Airbound claims its carbon-fibre process is six times lighter and 2.2 times stiffer than anything comparable, a material breakthrough that directly reduces energy use. “We built from physics, not software,” Pushp said. “Every curve, every gram has a reason and we get to think about unique things that you could never, ever imagine with metals.”
Airbound is now able to manufacture many of its own components, which also shifts cost structures. Each drone now costs a fraction of what traditional manufacturing would, with prototype propellers alone coming in at five times cheaper than off-the-shelf parts, as per Airbound’s in-house carbon-fibre process. This efficiency makes every aircraft both lighter and dramatically less expensive to produce.
Pushp argues that the economics of last-mile delivery have remained largely unchanged for decades. Roads, fuel, vehicles, and delivery labour create cost floors that cannot fall much further. But air doesn’t have the same structural limits, if the aircraft is optimised.
How Automated Is It?
Drones move faster than ambulances. They bypass traffic. They are cheaper to operate continuously. This makes them suited to transporting blood samples, vaccines, or critical medicines between hospitals, something that Airbound is already piloting.
However, Pushp does not want organ delivery to be treated as an expensive, specialised service.
“I want to create a service that is so reliable that organ delivery also happens for ₹1.”
Airbound’s flights today are fully autonomous, with pilots only stepping in if something goes wrong. Their goal is not to remove humans, but rather to reduce the frequency of intervention to scale operations.
Airbound’s RUDRA control system now allows a single operator to oversee more than 100 autonomous flights (intervene for 1 in 1000 flights) at once. This automation, paired with the aircraft’s efficiency, brings down costs dramatically, from around ₹90 per km to ₹1 per km.
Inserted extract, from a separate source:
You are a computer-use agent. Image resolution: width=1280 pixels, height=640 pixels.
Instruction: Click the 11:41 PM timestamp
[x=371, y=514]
“It physically hurts to know what optimal looks like and go for something suboptimal,” Pushp added.
Scaling Comes with Demand
India’s major cities are dense, regulated airspaces. Pushp intends to start where drones can fly, not where they can’t. The long-term vision isn’t just to make deliveries cheaper, it’s to make location irrelevant.
“If we can give tier-2 and tier-3 cities access to the best possible logistics, the metros will follow. Everyone in Bangalore, Mumbai, Delhi is going to be banging at the government’s door saying, ‘we need this’.” he said.
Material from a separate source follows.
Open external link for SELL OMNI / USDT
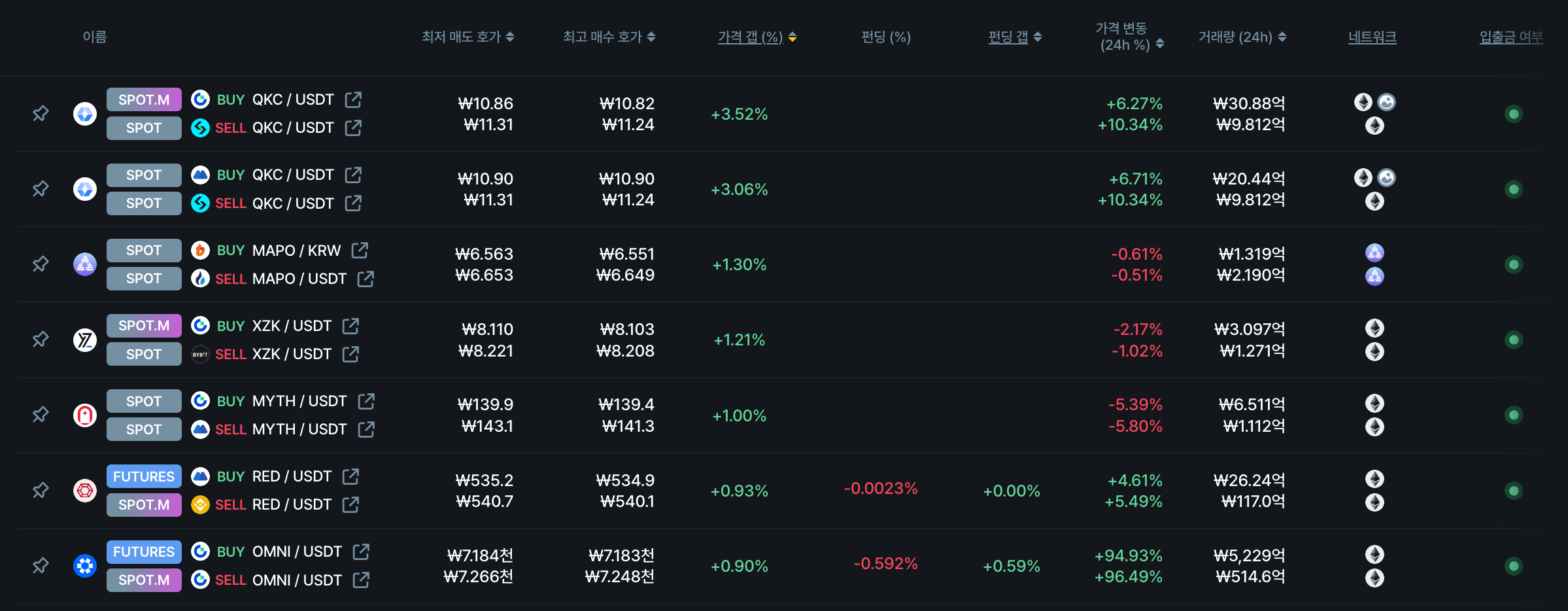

The startup has now launched a pilot programme with Narayana Health to run 10 medical deliveries a day, transporting vaccines, samples, and emergency supplies across hospital networks.
Airbound’s $8.65 million in seed funding was led by Lachy Groom, Physical Intelligence, Humba Ventures, and Lightspeed, along with team members from Tesla, Anduril Industries, Ather Energy, and others.
“We’ve built the best drone in the world. Millions of deliveries is a great point where you can prove that this works,” Pushp said, adding that Airbound’s drone doesn’t even look like one, it’s more a plane that takes off and lands like a drone.
If they reach that stage, Pushp believes drones will no longer be a futuristic idea, but basic infrastructure, as invisible and inevitable as the internet.